Please print all of the records shown below, exactly as given.

┌─ MATERIAL FOR THIS EXERCISE

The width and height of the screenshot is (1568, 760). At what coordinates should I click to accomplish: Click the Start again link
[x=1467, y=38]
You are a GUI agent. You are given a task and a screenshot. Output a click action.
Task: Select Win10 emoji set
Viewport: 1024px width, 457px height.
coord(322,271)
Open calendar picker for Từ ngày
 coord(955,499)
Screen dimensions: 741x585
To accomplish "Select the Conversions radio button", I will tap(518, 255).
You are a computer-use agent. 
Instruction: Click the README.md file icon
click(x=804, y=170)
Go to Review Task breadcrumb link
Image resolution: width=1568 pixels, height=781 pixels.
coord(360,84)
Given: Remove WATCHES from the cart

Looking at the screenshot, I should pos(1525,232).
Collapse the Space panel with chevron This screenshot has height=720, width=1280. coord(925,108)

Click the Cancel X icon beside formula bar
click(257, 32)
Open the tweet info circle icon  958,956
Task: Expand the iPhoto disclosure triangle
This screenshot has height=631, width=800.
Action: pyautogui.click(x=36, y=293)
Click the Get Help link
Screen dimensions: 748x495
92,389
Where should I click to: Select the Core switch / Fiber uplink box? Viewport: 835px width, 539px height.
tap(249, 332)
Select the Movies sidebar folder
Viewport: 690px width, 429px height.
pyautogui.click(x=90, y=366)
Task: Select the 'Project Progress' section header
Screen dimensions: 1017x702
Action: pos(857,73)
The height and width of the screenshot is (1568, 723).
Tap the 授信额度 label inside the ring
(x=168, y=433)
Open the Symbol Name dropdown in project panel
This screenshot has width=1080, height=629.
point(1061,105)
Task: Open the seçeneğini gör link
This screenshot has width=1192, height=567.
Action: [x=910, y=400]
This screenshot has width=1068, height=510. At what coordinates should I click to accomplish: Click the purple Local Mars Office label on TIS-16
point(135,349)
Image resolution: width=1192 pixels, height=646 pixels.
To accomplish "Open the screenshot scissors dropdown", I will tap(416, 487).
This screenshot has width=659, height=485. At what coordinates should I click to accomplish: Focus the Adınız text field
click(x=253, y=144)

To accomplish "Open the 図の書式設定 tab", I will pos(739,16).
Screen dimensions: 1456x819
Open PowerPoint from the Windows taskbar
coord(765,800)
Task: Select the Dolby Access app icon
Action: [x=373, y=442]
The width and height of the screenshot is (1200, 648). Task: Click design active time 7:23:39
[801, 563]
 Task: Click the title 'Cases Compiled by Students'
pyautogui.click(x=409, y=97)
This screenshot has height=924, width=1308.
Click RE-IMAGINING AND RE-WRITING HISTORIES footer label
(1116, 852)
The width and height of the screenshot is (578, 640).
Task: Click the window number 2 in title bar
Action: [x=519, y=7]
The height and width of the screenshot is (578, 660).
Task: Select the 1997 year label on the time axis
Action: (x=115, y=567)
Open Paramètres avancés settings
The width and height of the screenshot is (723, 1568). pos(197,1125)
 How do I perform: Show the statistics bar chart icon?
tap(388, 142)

└─

▸ **TASK RESPONSE**
The width and height of the screenshot is (1568, 760). At what coordinates should I click to accomplish: Click the Start again link
[x=1467, y=38]
You are a GUI agent. You are given a task and a screenshot. Output a click action.
Task: Select Win10 emoji set
Viewport: 1024px width, 457px height.
coord(322,271)
Open calendar picker for Từ ngày
 coord(955,499)
Screen dimensions: 741x585
To accomplish "Select the Conversions radio button", I will tap(518, 255).
You are a computer-use agent. 
Instruction: Click the README.md file icon
click(x=804, y=170)
Go to Review Task breadcrumb link
Image resolution: width=1568 pixels, height=781 pixels.
coord(360,84)
Given: Remove WATCHES from the cart

Looking at the screenshot, I should pos(1525,232).
Collapse the Space panel with chevron This screenshot has height=720, width=1280. coord(925,108)

Click the Cancel X icon beside formula bar
click(257, 32)
Open the tweet info circle icon  958,956
Task: Expand the iPhoto disclosure triangle
This screenshot has height=631, width=800.
Action: pyautogui.click(x=36, y=293)
Click the Get Help link
Screen dimensions: 748x495
92,389
Where should I click to: Select the Core switch / Fiber uplink box? Viewport: 835px width, 539px height.
tap(249, 332)
Select the Movies sidebar folder
Viewport: 690px width, 429px height.
pyautogui.click(x=90, y=366)
Task: Select the 'Project Progress' section header
Screen dimensions: 1017x702
Action: pos(857,73)
The height and width of the screenshot is (1568, 723).
Tap the 授信额度 label inside the ring
(x=168, y=433)
Open the Symbol Name dropdown in project panel
This screenshot has width=1080, height=629.
point(1061,105)
Task: Open the seçeneğini gör link
This screenshot has width=1192, height=567.
Action: [x=910, y=400]
This screenshot has width=1068, height=510. At what coordinates should I click to accomplish: Click the purple Local Mars Office label on TIS-16
point(135,349)
Image resolution: width=1192 pixels, height=646 pixels.
To accomplish "Open the screenshot scissors dropdown", I will tap(416, 487).
This screenshot has width=659, height=485. At what coordinates should I click to accomplish: Focus the Adınız text field
click(x=253, y=144)

To accomplish "Open the 図の書式設定 tab", I will pos(739,16).
Screen dimensions: 1456x819
Open PowerPoint from the Windows taskbar
coord(765,800)
Task: Select the Dolby Access app icon
Action: [x=373, y=442]
The width and height of the screenshot is (1200, 648). Task: Click design active time 7:23:39
[801, 563]
 Task: Click the title 'Cases Compiled by Students'
pyautogui.click(x=409, y=97)
This screenshot has height=924, width=1308.
Click RE-IMAGINING AND RE-WRITING HISTORIES footer label
(1116, 852)
The width and height of the screenshot is (578, 640).
Task: Click the window number 2 in title bar
Action: [x=519, y=7]
The height and width of the screenshot is (578, 660).
Task: Select the 1997 year label on the time axis
Action: (x=115, y=567)
Open Paramètres avancés settings
The width and height of the screenshot is (723, 1568). pos(197,1125)
 How do I perform: Show the statistics bar chart icon?
tap(388, 142)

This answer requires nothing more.